Instructions for the task: Take the entries below and print, exactly, the stretch from the line containing "Click the 3/22(0) 31400L annotation text" through the line containing "The image size is (1231, 912).", both included.

(Beginning of Provided material)

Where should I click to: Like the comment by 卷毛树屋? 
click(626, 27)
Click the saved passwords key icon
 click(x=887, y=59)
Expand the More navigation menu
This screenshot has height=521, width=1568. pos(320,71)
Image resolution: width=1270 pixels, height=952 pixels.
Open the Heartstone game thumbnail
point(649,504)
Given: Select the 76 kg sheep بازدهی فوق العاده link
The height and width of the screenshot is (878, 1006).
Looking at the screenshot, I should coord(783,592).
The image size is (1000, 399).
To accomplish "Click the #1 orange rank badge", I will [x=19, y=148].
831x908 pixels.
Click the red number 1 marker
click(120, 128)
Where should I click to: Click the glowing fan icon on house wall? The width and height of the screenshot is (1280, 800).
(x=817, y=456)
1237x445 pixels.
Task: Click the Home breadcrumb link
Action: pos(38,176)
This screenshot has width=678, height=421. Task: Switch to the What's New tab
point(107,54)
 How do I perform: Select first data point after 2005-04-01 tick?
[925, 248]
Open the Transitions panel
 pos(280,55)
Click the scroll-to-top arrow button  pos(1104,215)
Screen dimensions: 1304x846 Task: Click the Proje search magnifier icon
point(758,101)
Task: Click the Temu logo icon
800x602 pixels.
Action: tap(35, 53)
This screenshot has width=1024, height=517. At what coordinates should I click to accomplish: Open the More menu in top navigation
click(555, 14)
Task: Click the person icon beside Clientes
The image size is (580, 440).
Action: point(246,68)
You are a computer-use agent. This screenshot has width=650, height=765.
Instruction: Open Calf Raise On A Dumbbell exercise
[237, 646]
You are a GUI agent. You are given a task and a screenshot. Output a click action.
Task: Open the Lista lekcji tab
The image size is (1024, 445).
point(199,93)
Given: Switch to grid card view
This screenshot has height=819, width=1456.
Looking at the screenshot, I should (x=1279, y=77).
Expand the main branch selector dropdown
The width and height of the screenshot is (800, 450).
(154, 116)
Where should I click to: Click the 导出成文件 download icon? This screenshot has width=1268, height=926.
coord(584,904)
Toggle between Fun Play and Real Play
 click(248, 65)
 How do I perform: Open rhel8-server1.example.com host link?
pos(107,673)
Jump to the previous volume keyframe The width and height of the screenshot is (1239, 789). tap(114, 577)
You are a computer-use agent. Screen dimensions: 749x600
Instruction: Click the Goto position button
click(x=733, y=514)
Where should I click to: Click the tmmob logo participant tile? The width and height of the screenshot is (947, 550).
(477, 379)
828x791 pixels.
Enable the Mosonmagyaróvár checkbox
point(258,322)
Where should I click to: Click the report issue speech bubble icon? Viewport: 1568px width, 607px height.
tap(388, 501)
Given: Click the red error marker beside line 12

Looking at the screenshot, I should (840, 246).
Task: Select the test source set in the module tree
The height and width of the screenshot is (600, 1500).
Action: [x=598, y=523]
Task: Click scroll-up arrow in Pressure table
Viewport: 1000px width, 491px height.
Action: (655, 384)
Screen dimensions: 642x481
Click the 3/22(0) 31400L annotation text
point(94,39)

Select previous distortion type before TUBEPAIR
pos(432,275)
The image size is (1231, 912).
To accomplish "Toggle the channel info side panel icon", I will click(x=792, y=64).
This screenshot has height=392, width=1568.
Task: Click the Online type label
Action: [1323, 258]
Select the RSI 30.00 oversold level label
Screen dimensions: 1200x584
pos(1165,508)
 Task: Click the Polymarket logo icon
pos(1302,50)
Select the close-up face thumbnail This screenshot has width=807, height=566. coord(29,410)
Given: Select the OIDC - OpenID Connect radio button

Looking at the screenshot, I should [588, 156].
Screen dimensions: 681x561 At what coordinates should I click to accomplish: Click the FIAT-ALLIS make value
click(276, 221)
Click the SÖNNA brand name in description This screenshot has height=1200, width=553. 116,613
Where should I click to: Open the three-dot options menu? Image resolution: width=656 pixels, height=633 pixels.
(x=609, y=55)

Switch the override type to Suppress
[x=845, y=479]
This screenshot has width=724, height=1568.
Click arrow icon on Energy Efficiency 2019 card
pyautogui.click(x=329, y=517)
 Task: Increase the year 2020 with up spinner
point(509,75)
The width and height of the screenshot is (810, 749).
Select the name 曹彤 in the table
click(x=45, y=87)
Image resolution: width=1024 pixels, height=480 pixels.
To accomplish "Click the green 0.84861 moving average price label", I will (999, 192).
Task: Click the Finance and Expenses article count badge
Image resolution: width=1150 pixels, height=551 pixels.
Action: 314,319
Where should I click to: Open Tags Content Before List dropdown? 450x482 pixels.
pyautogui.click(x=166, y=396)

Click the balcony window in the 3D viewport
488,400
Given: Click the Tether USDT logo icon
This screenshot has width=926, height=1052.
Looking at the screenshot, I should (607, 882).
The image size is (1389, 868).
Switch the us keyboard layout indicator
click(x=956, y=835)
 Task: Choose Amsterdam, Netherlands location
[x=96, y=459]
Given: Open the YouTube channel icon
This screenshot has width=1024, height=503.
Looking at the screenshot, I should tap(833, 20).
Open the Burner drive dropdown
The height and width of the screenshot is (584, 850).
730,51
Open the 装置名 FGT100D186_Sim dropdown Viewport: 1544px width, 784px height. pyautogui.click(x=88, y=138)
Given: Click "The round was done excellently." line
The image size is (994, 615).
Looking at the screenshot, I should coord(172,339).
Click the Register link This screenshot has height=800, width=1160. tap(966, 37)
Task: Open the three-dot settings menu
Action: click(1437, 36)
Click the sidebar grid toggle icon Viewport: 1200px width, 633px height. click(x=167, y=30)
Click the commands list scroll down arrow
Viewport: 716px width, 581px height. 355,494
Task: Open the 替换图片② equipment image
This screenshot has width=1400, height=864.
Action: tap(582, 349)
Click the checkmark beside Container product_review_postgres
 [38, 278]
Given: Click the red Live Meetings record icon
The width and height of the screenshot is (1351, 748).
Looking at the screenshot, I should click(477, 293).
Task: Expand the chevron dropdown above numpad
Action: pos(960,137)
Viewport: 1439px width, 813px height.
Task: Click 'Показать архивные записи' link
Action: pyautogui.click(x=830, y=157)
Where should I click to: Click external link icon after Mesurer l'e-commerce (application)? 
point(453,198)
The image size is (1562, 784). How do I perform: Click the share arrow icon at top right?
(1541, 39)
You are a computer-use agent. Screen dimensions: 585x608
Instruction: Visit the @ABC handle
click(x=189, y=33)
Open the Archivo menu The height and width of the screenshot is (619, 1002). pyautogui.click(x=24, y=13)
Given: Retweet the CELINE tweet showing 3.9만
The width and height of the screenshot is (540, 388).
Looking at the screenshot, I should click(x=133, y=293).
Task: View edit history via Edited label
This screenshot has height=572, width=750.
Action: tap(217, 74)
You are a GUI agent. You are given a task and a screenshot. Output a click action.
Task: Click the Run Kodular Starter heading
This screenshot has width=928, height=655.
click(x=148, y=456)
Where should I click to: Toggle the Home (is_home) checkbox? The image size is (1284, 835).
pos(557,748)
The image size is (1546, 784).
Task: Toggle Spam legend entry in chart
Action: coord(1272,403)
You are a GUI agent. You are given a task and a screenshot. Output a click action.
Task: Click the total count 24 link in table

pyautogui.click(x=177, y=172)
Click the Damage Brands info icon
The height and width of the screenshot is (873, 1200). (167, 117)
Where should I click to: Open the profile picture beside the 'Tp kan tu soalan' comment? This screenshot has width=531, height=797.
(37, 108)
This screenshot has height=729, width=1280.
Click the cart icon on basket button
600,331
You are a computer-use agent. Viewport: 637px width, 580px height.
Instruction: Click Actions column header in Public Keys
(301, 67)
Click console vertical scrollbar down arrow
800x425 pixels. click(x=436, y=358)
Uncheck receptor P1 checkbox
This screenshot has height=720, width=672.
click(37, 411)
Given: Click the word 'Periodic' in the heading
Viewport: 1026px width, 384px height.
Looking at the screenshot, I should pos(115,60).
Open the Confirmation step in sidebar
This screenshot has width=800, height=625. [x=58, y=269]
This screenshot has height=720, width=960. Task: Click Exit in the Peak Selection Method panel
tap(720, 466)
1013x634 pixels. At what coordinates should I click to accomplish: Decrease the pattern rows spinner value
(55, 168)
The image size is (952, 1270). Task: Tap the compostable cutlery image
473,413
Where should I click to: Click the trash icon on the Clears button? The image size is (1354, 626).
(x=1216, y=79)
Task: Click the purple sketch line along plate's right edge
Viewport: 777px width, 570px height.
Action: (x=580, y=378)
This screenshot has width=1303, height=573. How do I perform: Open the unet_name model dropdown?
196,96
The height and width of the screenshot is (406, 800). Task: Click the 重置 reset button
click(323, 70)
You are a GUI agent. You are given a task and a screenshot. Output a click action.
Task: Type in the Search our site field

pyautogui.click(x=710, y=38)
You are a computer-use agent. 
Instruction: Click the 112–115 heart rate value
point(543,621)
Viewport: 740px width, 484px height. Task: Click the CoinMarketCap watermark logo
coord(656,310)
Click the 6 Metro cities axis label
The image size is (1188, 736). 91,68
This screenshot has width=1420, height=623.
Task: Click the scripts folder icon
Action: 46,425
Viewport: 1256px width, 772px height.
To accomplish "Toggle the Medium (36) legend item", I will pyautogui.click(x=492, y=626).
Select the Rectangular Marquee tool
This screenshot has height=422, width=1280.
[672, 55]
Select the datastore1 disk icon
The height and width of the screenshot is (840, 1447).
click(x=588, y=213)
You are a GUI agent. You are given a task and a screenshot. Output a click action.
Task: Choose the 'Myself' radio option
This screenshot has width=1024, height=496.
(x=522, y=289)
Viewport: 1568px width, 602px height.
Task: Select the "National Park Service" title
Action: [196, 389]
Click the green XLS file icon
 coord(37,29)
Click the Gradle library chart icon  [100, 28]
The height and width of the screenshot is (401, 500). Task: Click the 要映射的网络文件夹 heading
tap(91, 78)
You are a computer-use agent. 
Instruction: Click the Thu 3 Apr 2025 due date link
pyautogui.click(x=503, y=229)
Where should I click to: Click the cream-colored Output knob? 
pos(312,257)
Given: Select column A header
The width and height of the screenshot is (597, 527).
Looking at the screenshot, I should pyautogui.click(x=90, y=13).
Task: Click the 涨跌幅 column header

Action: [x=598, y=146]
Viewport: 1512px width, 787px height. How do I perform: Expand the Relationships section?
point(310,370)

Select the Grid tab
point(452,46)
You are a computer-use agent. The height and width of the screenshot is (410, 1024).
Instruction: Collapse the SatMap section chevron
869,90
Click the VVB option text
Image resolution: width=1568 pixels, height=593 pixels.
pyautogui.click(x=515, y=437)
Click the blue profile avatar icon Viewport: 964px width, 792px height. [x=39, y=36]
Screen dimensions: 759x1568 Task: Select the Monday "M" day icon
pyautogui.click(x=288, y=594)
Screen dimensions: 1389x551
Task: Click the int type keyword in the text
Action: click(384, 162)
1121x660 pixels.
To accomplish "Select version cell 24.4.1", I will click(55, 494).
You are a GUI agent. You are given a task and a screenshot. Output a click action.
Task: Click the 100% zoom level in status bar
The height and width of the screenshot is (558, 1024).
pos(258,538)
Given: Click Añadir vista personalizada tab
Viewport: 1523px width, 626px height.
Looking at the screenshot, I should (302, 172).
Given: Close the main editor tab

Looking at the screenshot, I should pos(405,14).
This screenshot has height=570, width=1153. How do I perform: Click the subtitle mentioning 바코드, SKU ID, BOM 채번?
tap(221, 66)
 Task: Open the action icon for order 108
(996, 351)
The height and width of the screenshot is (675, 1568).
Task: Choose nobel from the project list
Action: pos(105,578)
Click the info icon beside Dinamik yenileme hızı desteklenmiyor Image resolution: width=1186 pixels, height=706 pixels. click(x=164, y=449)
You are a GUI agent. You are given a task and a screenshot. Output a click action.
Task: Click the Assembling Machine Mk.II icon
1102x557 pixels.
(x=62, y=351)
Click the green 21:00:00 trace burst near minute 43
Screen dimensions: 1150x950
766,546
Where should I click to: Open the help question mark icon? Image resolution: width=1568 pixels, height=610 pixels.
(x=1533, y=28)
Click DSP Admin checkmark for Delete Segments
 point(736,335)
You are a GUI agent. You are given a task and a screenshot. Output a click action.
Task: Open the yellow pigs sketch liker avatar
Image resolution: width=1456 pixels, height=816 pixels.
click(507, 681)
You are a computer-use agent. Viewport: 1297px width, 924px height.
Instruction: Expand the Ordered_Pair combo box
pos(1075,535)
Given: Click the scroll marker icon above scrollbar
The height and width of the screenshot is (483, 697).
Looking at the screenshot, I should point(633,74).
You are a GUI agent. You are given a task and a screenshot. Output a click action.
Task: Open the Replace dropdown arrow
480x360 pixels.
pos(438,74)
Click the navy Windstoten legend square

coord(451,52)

(End of Provided material)

Task result:
Click the 3/22(0) 31400L annotation text
point(94,39)

Select previous distortion type before TUBEPAIR
pos(432,275)
The image size is (1231, 912).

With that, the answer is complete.